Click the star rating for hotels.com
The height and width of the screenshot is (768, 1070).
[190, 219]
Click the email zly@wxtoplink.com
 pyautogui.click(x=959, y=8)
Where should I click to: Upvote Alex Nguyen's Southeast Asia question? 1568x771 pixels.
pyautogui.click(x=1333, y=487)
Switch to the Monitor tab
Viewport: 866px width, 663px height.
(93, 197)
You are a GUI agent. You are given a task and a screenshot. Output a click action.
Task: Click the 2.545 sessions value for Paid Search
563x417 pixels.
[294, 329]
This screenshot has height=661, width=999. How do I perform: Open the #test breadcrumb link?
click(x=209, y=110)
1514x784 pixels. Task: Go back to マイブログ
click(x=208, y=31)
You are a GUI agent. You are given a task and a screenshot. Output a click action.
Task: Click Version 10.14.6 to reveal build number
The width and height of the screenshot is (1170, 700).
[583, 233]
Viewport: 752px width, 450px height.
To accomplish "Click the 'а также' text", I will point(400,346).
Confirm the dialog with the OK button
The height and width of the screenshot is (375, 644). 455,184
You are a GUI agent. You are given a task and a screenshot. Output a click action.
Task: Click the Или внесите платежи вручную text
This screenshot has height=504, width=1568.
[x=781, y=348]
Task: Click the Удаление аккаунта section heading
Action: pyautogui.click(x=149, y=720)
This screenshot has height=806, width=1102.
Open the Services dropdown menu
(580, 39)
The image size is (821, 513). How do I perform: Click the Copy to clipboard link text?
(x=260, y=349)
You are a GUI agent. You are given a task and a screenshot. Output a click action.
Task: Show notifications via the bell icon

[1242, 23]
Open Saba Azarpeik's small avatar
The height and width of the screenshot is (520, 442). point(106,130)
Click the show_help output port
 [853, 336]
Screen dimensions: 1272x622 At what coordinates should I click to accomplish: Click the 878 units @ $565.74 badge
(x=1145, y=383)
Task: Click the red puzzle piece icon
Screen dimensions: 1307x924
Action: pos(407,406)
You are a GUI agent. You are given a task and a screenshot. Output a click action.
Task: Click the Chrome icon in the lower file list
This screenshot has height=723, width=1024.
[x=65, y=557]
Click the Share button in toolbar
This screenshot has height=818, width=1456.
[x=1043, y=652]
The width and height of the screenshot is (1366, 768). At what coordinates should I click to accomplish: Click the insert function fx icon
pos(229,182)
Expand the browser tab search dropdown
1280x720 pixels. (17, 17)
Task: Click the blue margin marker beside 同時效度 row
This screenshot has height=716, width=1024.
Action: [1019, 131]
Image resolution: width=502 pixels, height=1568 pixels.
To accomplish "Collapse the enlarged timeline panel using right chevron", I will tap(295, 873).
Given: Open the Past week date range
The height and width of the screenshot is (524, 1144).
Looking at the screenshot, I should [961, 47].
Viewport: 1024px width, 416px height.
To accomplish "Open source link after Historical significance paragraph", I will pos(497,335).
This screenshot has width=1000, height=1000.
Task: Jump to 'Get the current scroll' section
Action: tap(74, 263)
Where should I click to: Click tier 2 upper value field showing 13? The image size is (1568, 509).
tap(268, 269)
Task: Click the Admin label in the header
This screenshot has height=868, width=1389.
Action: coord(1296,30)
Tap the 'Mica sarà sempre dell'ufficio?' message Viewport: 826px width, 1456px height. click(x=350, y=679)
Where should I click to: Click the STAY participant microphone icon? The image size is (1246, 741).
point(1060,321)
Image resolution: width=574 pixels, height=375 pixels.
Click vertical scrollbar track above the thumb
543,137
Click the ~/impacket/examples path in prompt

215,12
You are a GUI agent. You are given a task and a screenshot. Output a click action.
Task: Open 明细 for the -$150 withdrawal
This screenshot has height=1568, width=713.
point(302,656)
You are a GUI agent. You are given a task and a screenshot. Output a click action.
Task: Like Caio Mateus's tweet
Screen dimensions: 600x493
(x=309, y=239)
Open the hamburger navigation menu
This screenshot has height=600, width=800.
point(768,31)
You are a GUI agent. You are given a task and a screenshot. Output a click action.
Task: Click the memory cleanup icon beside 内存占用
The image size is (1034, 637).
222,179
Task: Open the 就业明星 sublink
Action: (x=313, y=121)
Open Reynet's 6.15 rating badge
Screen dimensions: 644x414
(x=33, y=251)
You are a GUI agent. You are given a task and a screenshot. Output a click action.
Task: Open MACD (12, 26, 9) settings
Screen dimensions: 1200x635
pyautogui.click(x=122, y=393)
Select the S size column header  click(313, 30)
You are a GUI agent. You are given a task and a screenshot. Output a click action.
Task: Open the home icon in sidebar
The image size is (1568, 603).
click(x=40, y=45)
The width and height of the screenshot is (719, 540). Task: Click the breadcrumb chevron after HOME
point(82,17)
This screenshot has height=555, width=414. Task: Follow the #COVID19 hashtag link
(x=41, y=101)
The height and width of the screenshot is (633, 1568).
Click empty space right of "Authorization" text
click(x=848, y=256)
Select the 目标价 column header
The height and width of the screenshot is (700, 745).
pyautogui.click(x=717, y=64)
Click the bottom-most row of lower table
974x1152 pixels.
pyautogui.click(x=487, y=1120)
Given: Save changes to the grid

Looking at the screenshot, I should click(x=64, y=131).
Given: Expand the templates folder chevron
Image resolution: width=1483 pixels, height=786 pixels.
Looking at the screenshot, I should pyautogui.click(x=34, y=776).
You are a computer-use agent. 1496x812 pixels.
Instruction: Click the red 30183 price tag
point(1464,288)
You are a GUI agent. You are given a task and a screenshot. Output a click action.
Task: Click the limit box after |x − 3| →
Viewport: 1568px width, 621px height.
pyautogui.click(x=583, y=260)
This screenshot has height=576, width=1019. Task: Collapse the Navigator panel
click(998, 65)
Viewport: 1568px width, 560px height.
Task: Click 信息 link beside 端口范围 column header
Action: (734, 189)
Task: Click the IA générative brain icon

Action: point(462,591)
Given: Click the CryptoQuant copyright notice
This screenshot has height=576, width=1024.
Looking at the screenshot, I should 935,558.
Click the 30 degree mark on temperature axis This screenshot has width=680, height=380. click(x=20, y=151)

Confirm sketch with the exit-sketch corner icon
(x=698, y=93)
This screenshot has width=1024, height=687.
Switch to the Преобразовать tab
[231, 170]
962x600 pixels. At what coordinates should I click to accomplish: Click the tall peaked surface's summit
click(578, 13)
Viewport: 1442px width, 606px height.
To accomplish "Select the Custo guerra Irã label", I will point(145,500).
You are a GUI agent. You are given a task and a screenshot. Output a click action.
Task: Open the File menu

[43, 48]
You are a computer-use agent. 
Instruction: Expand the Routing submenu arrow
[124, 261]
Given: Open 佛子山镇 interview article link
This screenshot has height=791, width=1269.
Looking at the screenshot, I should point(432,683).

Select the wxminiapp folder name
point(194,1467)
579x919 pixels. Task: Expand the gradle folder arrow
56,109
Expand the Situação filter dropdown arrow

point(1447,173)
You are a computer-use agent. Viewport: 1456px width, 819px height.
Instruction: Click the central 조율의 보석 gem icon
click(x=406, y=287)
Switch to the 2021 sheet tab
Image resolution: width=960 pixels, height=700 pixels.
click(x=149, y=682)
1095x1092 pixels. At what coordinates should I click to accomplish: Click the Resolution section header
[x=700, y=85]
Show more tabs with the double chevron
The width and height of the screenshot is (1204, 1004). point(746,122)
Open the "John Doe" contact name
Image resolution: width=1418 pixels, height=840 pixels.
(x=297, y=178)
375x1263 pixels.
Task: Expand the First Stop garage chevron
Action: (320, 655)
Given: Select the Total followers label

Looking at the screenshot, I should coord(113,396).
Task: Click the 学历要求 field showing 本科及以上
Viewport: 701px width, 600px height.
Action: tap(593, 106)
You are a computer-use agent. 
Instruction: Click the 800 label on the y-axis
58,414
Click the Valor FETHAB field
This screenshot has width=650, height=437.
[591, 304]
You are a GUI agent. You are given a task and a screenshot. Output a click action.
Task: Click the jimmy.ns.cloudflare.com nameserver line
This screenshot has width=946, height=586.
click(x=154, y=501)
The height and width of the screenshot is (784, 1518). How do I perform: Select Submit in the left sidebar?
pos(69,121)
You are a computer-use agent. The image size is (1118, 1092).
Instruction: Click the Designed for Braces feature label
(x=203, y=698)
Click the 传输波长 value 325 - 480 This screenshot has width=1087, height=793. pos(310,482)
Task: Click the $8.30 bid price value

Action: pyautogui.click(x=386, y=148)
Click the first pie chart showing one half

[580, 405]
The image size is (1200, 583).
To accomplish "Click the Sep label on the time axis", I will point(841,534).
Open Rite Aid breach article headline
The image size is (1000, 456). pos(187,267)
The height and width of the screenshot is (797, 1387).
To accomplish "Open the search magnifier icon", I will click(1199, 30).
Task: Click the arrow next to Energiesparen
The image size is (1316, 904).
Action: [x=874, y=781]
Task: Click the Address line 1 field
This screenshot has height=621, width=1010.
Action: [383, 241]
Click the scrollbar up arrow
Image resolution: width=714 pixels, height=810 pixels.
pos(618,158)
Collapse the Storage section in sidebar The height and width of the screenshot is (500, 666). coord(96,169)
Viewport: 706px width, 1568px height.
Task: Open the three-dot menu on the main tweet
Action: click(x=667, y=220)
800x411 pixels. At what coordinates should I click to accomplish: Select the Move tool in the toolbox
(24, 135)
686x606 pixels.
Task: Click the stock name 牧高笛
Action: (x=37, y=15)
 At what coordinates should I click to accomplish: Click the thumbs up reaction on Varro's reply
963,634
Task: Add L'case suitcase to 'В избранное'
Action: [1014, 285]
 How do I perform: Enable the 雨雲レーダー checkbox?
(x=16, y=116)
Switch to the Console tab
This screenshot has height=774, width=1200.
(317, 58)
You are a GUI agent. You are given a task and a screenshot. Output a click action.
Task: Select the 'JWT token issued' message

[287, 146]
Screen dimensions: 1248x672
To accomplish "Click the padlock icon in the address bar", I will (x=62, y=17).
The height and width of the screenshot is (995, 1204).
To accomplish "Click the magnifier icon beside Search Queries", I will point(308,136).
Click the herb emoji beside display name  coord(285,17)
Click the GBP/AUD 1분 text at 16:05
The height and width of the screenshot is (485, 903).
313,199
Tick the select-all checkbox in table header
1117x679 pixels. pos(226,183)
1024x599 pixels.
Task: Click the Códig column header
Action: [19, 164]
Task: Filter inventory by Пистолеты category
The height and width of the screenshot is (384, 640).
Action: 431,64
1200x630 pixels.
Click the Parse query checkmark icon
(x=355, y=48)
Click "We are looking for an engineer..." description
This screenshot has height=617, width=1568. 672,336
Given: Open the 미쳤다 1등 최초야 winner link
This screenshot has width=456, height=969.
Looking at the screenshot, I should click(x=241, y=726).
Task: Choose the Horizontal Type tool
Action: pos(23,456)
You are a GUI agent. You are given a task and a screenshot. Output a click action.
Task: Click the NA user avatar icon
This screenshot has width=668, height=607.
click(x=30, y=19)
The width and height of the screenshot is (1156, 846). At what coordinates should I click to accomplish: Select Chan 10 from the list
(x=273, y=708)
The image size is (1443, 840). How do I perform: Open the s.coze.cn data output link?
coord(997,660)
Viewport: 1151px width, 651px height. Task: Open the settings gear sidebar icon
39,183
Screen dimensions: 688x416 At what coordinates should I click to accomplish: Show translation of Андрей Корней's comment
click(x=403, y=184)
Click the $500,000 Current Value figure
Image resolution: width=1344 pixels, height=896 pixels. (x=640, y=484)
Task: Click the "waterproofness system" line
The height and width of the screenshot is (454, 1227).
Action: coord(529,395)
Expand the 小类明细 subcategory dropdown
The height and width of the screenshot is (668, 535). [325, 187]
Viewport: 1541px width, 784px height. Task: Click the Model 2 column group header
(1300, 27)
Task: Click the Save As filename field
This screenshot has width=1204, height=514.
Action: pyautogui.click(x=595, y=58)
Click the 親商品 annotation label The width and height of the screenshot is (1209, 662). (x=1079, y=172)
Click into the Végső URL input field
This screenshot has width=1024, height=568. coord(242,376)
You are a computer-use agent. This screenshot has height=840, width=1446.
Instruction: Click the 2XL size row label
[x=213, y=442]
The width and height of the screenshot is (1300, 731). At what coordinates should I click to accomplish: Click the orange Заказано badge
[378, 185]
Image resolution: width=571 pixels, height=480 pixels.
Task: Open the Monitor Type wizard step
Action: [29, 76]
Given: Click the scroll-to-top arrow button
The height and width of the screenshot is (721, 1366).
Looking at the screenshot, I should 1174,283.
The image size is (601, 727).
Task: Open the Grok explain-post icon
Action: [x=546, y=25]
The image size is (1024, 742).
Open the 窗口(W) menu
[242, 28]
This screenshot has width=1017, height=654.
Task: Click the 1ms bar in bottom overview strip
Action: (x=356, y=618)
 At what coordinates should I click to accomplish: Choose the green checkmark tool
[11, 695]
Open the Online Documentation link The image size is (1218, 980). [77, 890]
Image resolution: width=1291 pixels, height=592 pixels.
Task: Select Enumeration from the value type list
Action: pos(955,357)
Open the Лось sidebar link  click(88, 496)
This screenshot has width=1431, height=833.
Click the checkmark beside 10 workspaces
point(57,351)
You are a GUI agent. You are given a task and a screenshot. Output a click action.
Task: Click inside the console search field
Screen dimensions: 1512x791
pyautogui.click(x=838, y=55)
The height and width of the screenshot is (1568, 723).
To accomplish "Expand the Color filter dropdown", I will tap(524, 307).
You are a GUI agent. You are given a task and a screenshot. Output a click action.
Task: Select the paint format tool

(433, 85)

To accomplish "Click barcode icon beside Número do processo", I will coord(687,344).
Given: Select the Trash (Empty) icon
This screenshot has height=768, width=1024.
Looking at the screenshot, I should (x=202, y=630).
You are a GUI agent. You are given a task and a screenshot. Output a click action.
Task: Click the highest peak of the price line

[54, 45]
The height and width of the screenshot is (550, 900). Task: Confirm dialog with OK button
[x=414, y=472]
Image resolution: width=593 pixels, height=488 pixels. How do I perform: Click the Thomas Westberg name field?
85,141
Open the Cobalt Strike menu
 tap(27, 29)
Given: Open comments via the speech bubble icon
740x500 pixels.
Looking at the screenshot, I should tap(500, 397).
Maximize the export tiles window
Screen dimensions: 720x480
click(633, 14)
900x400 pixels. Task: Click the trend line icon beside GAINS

■ Your task
Scan the material above for the string "magnifier", returning each line that contains it.

■ Written answer
To accomplish "Open the search magnifier icon", I will click(1199, 30).
To accomplish "Click the magnifier icon beside Search Queries", I will point(308,136).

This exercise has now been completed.